The cartes-de-visite photograph became popular in the 1850s. These photos were printed on paper as opposed to the copper plates of the daguerreotypes. They were also more common. During the 1860s, the abundance of carte-de-viste photo albums led to the standardization of photo sizes.
Photographers who took cartes-de-visite photos placed their names on the backs of them. During the daguerreotype era, most didn’t identify themselves on their work. For that reason, many early picture takers remain unknown.
Photography was not a popular profession through the late 19th century. Mr. Saretzky reported that in 1870 only 149 photographers lived in New Jersey. In 1900 approximately 700 people worked in the field. 22 per cent of these were German immigrants.
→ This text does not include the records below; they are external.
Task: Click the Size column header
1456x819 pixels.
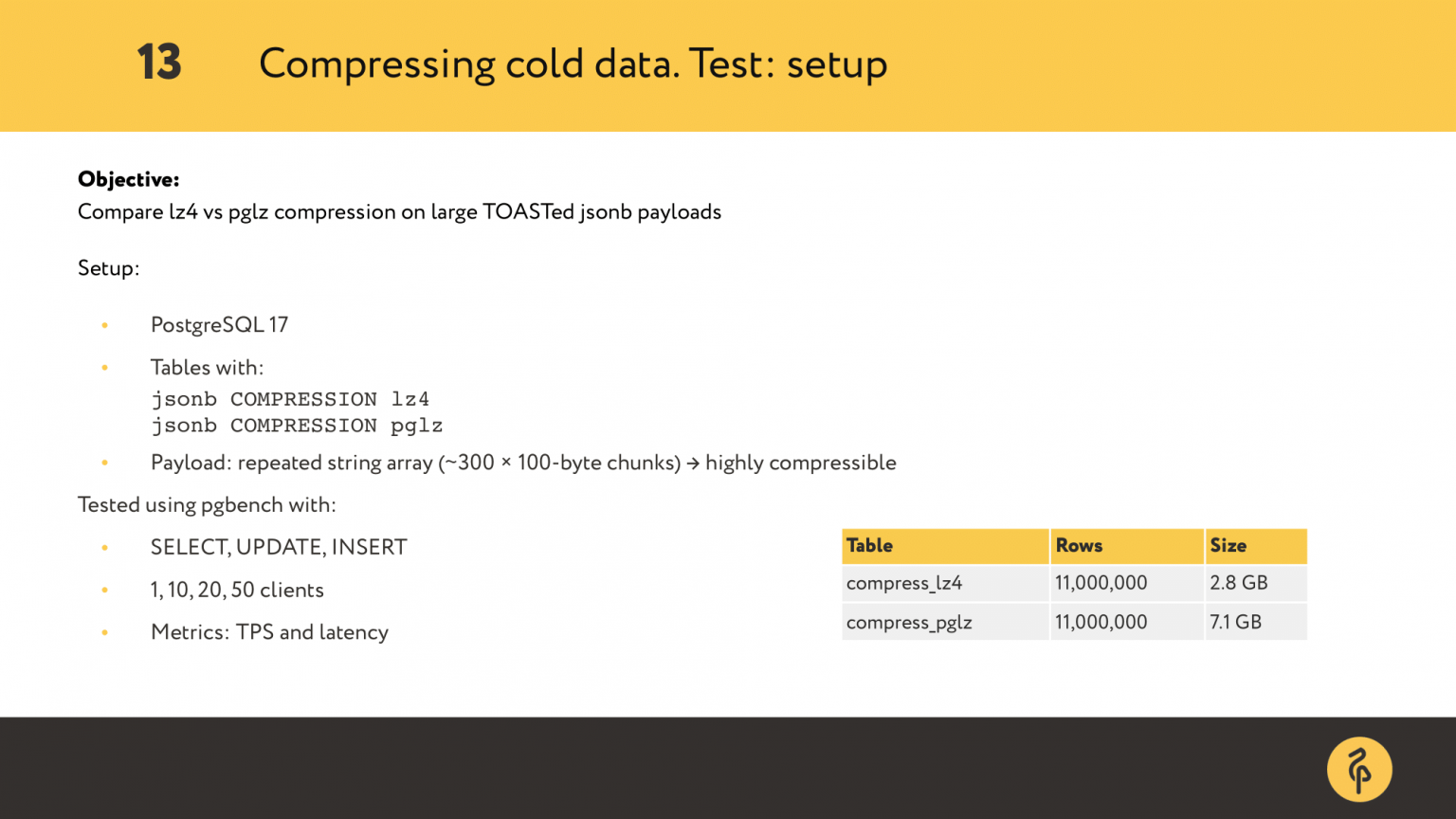Action: click(1228, 546)
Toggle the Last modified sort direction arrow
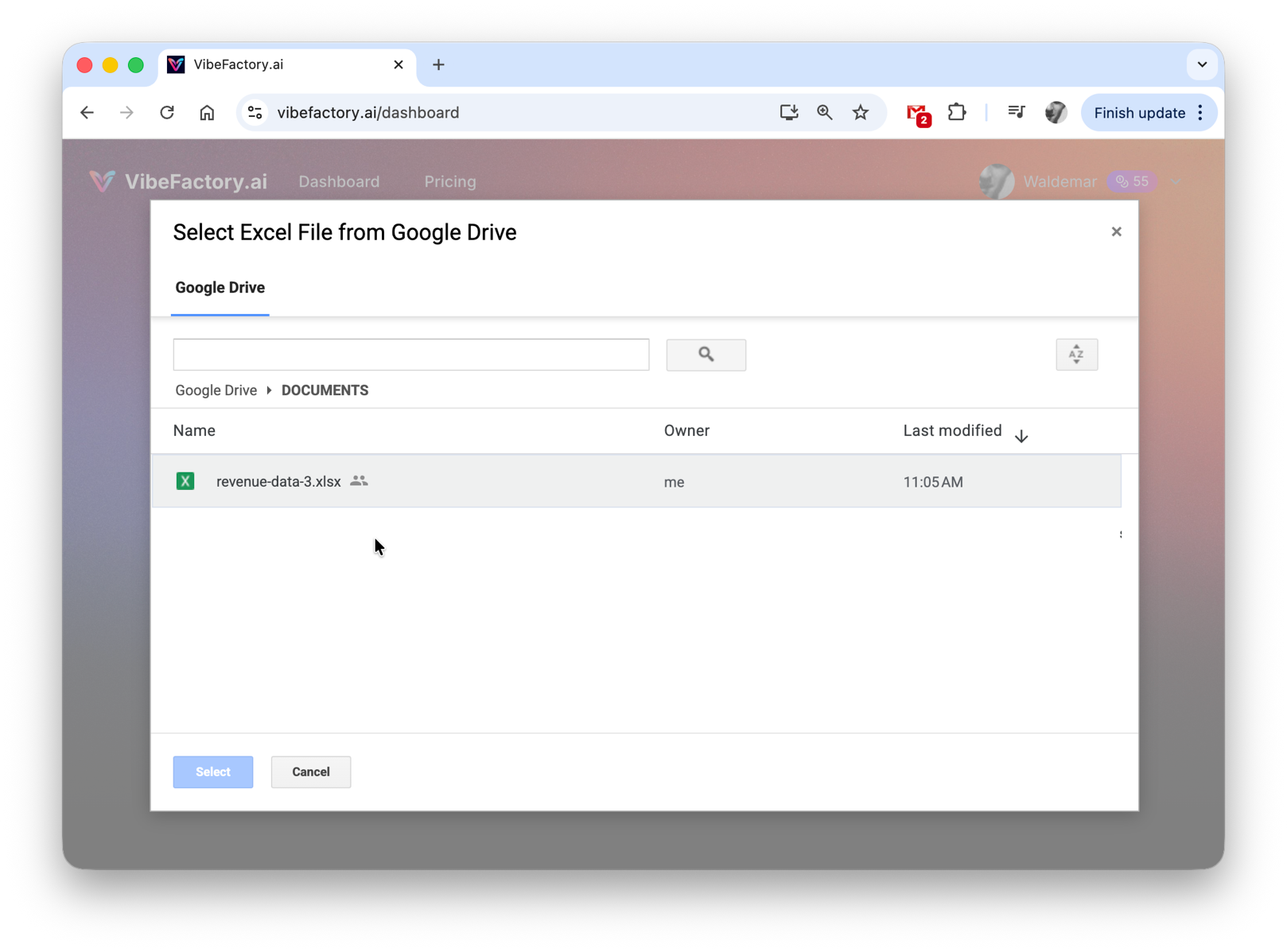The width and height of the screenshot is (1287, 952). (x=1021, y=435)
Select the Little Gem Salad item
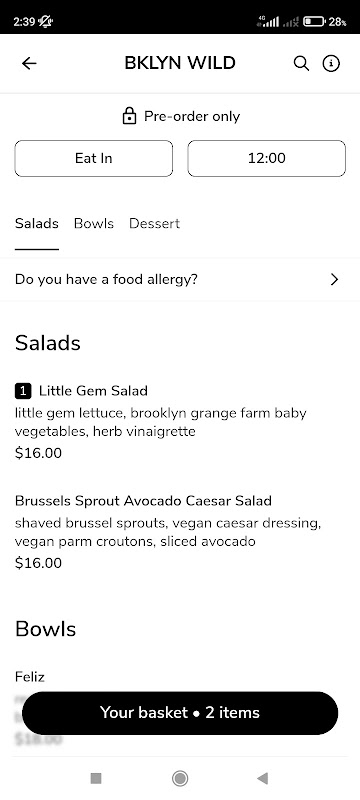This screenshot has width=360, height=800. [x=180, y=421]
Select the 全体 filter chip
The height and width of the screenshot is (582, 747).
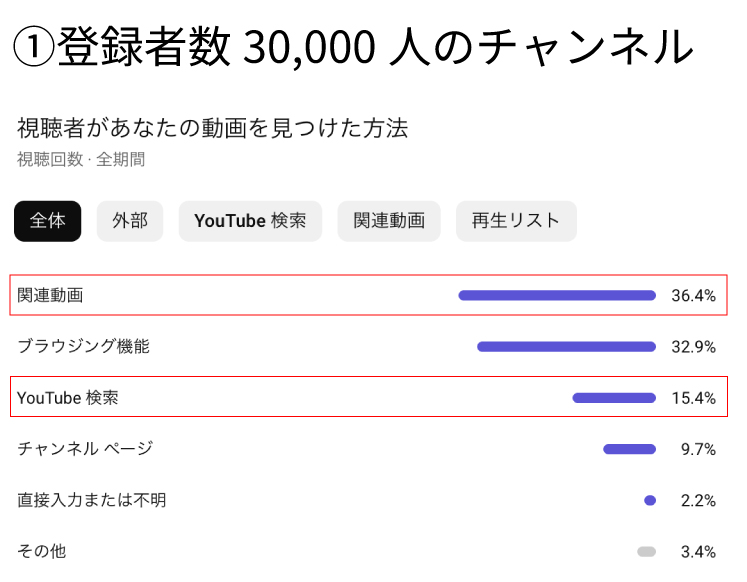pos(48,221)
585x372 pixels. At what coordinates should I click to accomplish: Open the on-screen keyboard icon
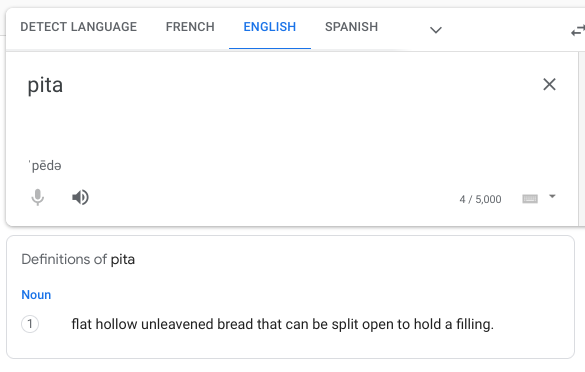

A photographer needed 7,000 customers in order to earn a living. To supplement their incomes, many found employment in a range of other fields. Many worked as jewelers or performed watch repairs. Mount Holly’s Benjamin F. Lee served as Sheriff of Burlington County for a time. New Egypt resident Edward Blake pursued a career path on the other side of the law. As a result of that endeavor, he received a ten year sentence for counterfeiting. The speaker didn’t say whether or not authorities allowed Mr. Blake to take his own mugshot.
Between 1842 and 1900 about 100 active photographers resided in Burlington County. Riverton’s Bertha M. Lothrup was one of the earliest users of flash photography. Mount Holly’s Peter Walker added coloring to a photo the speaker displayed. He did so in order to match the print on the back. Another Mount Holly denizen, James R. Applegate claimed to be the biggest producer of tintypes in the United States. He also developed photo improvements, patented a new type of merry-go-round featuring mirrors and built a pier in Atlantic City.
At the conclusion of his prepared remarks, the speaker took questions from the audience. Someone asked the one most people inquire about: “Why did so few people smile in old photographs?” While nobody has ever provided a definitive answer, the speaker shared a few theories.
In most portrait paintings, the subject didn’t smile. People adopted the same posture during the early days of photography. They did so in order to appear serious and dignified.
The standards of 19th century dentistry weren’t the same as those of the modern era. Most people either had bad teeth or no teeth.
The final potential explanation came from the photographic process. Exposures could take several minutes. It was difficult to hold a smile for that period of time.
When the lecture reached its “resolution” the “time lapse” during this event made me “shutter.” During my “post processing” of his speech, the “depth of field” Mr. Saretzky covered amazed me. While I reflected on the speech’s “afterimage” I couldn’t think of any “blown highlights”, either. What a “positive” event.